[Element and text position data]
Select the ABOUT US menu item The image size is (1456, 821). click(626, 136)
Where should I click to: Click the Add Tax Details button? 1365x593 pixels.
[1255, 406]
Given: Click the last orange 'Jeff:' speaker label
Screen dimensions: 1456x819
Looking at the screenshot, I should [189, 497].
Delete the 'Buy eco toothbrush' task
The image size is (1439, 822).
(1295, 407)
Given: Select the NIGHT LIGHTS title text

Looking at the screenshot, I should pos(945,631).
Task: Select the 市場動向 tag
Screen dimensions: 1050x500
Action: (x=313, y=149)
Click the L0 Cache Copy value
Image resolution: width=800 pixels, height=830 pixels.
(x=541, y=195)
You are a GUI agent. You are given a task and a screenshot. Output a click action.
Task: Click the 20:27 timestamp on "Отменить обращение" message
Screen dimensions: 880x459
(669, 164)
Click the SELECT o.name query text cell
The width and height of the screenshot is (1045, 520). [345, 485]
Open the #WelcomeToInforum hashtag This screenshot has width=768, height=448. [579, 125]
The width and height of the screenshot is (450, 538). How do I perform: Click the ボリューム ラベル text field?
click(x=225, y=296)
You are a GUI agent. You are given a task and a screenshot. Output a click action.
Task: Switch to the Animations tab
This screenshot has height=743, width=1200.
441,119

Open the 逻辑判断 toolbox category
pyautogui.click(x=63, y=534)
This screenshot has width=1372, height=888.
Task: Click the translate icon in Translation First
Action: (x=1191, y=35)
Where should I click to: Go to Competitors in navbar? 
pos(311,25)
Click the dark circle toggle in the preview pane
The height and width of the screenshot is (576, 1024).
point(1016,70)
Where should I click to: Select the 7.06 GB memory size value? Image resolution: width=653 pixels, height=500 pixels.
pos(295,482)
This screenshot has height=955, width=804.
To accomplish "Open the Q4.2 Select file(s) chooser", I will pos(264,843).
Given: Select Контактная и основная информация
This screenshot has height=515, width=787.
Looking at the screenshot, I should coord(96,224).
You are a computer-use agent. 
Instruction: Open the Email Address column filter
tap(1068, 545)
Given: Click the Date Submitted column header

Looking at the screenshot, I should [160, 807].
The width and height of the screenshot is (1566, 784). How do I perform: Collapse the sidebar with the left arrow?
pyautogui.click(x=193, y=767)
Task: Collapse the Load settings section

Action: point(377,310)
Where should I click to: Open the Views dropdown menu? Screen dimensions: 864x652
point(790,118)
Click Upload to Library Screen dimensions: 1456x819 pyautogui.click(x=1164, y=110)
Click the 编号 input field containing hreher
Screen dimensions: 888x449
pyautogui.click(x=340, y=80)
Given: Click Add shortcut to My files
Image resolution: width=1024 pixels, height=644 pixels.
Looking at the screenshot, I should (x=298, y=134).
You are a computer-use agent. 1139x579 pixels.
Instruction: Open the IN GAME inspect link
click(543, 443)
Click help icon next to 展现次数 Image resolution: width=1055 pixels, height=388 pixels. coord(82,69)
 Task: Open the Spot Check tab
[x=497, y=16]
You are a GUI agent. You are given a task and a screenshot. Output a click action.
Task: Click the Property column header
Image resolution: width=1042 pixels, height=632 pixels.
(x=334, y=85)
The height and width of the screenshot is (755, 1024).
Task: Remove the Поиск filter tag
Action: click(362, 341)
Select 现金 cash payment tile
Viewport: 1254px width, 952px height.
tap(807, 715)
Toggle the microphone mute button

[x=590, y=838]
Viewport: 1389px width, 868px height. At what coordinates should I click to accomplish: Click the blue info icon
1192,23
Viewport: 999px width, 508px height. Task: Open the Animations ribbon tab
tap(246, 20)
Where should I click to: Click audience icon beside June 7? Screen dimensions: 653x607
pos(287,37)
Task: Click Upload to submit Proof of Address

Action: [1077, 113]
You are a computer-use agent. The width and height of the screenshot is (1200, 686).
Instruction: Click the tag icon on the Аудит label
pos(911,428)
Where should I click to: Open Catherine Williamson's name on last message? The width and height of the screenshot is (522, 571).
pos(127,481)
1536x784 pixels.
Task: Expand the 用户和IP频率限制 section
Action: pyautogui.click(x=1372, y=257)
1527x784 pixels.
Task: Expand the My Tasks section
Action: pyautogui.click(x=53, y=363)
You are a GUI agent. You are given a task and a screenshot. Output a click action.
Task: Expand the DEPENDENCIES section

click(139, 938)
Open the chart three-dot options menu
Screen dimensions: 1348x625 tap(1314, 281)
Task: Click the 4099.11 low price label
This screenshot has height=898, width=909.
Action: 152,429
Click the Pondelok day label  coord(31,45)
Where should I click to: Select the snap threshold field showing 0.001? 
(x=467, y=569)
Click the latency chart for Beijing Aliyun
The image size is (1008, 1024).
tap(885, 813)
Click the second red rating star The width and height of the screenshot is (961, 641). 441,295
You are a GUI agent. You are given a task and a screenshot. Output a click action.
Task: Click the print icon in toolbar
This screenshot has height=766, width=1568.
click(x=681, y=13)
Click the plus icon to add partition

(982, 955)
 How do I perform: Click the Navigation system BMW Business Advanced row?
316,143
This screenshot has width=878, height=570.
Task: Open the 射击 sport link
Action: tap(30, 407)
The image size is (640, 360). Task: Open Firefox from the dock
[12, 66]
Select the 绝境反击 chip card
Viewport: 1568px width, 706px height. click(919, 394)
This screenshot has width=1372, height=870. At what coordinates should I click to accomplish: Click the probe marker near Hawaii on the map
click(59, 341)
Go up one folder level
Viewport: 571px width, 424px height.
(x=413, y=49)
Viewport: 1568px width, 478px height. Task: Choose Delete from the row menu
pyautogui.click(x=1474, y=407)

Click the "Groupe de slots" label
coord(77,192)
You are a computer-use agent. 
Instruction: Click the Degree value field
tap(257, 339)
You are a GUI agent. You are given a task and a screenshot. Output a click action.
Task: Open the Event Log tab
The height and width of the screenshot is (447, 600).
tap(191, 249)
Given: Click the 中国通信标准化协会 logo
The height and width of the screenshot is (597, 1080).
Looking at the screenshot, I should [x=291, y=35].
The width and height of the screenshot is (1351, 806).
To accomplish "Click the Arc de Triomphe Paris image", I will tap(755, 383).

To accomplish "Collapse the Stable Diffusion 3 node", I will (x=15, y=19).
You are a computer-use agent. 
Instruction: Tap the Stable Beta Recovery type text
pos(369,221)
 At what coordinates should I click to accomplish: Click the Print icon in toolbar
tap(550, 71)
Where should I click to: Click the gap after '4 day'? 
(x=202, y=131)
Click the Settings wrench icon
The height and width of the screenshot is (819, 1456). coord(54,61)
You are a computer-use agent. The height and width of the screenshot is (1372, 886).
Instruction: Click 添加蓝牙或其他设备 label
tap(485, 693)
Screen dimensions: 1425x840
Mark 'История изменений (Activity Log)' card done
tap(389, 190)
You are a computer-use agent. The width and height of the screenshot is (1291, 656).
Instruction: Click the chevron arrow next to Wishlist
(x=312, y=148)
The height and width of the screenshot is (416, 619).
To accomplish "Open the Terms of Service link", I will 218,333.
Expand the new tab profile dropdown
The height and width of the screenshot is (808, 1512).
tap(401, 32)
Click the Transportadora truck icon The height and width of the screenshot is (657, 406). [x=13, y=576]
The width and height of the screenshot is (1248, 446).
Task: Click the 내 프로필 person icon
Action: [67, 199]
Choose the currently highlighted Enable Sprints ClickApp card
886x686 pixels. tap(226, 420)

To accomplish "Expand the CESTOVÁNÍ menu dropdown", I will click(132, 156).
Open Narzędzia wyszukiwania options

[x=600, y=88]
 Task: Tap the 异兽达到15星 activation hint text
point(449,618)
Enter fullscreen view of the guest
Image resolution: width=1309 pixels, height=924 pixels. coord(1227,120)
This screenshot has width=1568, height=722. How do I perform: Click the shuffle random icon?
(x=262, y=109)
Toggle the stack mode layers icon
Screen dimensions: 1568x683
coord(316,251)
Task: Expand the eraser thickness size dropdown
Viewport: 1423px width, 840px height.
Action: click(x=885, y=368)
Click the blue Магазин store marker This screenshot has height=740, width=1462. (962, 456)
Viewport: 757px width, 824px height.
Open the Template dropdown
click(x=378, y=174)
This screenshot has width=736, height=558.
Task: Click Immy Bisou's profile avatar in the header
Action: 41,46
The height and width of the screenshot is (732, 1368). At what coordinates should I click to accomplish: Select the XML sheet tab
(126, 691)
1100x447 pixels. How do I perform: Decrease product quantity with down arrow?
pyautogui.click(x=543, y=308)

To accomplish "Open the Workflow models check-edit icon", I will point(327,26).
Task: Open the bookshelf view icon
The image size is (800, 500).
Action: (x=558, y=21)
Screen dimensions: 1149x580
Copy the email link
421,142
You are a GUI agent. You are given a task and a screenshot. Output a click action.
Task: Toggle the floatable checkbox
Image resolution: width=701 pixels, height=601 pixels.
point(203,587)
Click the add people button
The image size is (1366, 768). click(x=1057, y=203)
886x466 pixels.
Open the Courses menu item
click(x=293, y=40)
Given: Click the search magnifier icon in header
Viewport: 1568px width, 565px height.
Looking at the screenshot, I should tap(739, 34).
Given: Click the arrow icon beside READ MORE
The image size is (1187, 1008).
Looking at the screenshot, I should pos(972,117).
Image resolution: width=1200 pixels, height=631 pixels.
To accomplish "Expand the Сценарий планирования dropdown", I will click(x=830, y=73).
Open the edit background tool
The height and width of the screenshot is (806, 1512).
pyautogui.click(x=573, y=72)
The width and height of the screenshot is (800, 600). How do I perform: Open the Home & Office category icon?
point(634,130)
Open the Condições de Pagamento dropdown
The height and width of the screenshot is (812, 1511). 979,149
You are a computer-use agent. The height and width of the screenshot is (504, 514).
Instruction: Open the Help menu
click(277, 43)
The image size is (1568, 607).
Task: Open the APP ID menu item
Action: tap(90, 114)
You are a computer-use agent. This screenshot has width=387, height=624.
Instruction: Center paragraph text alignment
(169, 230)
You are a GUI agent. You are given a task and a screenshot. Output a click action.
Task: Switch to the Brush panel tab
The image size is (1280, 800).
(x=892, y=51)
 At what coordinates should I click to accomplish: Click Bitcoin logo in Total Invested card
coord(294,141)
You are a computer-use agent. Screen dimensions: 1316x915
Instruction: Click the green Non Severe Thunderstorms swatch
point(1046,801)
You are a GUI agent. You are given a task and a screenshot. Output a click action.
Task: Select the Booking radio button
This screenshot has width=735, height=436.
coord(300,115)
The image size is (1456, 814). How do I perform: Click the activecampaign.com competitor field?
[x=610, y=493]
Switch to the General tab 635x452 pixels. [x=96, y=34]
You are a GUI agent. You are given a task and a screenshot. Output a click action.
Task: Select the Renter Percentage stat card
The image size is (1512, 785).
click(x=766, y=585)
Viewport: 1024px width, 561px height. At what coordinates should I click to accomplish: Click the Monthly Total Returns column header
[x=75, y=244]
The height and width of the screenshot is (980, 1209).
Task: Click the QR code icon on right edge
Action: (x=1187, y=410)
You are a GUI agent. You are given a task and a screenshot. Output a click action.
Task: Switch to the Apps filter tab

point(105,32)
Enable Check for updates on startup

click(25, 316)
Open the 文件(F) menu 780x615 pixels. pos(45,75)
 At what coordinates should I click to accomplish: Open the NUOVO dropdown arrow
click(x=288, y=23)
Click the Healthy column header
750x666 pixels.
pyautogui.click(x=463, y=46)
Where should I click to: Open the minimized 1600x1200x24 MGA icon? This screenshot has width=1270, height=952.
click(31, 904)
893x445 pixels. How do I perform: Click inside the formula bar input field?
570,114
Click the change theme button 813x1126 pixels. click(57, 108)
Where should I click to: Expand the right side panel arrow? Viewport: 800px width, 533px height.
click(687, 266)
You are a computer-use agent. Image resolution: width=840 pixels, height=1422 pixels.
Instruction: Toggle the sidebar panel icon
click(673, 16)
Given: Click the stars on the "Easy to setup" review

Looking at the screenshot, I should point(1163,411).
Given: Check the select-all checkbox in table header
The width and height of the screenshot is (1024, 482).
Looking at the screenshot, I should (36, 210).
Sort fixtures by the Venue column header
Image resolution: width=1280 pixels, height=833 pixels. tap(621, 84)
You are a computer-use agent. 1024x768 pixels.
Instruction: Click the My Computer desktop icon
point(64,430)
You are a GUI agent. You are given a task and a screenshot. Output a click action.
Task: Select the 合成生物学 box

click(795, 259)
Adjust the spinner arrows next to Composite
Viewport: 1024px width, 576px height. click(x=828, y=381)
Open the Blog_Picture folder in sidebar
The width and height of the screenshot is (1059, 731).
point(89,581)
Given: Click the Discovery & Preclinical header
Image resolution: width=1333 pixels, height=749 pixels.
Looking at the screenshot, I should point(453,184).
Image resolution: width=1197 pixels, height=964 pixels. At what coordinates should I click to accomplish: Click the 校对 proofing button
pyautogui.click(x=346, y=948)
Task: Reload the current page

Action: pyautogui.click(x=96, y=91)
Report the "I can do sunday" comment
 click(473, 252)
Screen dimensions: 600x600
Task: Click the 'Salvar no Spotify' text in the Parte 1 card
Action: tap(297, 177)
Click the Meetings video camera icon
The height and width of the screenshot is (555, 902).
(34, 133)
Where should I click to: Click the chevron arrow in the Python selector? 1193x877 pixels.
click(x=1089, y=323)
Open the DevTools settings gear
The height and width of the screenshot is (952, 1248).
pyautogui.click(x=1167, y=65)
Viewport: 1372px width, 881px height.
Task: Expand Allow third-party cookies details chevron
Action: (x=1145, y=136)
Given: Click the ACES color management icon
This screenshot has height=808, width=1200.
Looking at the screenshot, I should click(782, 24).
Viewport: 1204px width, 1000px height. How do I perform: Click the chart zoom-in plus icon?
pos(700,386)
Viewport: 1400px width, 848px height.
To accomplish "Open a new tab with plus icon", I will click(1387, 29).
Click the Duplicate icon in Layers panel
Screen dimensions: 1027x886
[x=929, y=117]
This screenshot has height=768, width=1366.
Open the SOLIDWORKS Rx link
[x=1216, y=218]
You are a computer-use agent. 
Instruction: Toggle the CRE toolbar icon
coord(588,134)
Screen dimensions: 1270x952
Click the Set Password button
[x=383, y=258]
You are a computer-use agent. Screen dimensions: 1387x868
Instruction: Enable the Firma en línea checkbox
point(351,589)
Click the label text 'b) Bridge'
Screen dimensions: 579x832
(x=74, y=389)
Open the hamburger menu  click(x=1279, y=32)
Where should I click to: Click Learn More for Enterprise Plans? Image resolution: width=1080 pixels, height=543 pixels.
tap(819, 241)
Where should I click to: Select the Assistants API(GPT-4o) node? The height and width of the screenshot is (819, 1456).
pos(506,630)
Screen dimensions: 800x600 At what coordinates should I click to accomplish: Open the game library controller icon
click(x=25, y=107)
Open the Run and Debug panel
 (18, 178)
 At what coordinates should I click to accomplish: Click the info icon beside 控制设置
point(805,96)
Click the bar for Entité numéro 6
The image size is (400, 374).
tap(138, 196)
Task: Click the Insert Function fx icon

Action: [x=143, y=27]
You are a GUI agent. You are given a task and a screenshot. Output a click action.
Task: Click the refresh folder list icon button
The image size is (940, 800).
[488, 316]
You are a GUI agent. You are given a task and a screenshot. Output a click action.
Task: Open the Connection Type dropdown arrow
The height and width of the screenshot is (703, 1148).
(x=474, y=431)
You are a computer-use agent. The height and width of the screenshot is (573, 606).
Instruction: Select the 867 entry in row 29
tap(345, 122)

* _GIVEN TASK_:
Copy out the lines of the records starting at the very beginning and ending at the line containing "(x=541, y=195)", including both ends.

* _RESULT OF THIS EXERCISE_:
Select the ABOUT US menu item The image size is (1456, 821). click(626, 136)
Where should I click to: Click the Add Tax Details button? 1365x593 pixels.
[1255, 406]
Given: Click the last orange 'Jeff:' speaker label
Screen dimensions: 1456x819
Looking at the screenshot, I should [189, 497].
Delete the 'Buy eco toothbrush' task
The image size is (1439, 822).
(1295, 407)
Given: Select the NIGHT LIGHTS title text

Looking at the screenshot, I should pos(945,631).
Task: Select the 市場動向 tag
Screen dimensions: 1050x500
Action: (x=313, y=149)
Click the L0 Cache Copy value
Image resolution: width=800 pixels, height=830 pixels.
(x=541, y=195)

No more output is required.